EIP-2315 Simple Subroutines for the EVM

ekpyron · March 1, 2021, 5:06pm

I’m not really convinced by this EIP. I identified three supposed arguments for it in the discussion:

This is supposed to be some kind of standard and other architectures have this, thus it is worth reproducing.
This is supposed to make static analysis easier.
This is supposed to save gas.

With regards to these I would say:

This point seems a bit questionable to me. I don’t know of any actively used modern architecture that has and actually uses native low level subroutines. x86 may look like it has them, but in fact it just has opcodes that implicitly push return addresses on the stack, so effectively it doesn’t. ARM doesn’t, RISC-V doesn’t, etc. Actually I rather find the absence of native subroutine support in all modern architectures noteworthy. So I’m not sure where the idea of all architectures converging on some consensus that this is a good thing is coming from. But I generally find it rather mute to argue this point. If it was generally beneficial to have them, it should be possible to argue the merits directly.
I’m not an expert, but I neither think that reading subroutines using any calling convention like the one solidity uses in the absence of dynamic jumps is particularly hard and I don’t think this EIP will really help. It’s not like we will end up with plain straight opcode blocks starting with BEGINSUB ending in RETURNSUB, all of which clearly belonging to a function, anyways. In practice first of all optimized code will have deduplicated blocks, i.e. tails of functions or branches will be shared, etc. Secondly, one would still need to verify the stack layout before a RETURNSUB to make sure it matches across returns and fits the expectations on the call site anyways. But as I said, I’m not an expert on this, so if people doing a lot of static analysis agree that this is beneficial, I won’t argue with it. Do they?
This is the main point I have concerns about. Solidity code generation and optimization has maybe been a bit lacking in this area, but I don’t think that’s a good basis for a premature change to the EVM. That being said, we for example recently introduced a jump-based inliner as part of the solidity optimizer (https://github.com/ethereum/solidity/pull/10761 as a base version with the plan to extend it further) that can move code blocks behind known jump destinations. This can yield quite some gas savings, but can actually be made harder by this EIP in some cases.

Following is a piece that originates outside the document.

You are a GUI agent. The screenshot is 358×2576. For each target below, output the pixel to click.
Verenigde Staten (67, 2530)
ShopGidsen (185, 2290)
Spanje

For example, consider a function jumping to another function at the beginning.

  MAIN_CONT // return address
  F1
  JUMP // jump to F1

F2:
  ...
  JUMP // return from F2

F1:
  0x42 // potential function argument of F2
  F1_CONT // return address
  F2
  JUMP // call to F2
F1_CONT:
  ...
  JUMP // return from F1

MAIN_CONT:
  STOP

// This is basically the following situation in Yul
//
// function f1() {
//   f2(42)
//   ...
// }
// function f2(a) { ... }
// f1()
//
// And the optimization has the call to f1 directly jump to f2.
// Situations like these for example occur in the ABIEncoderV2 code in nearly every contract.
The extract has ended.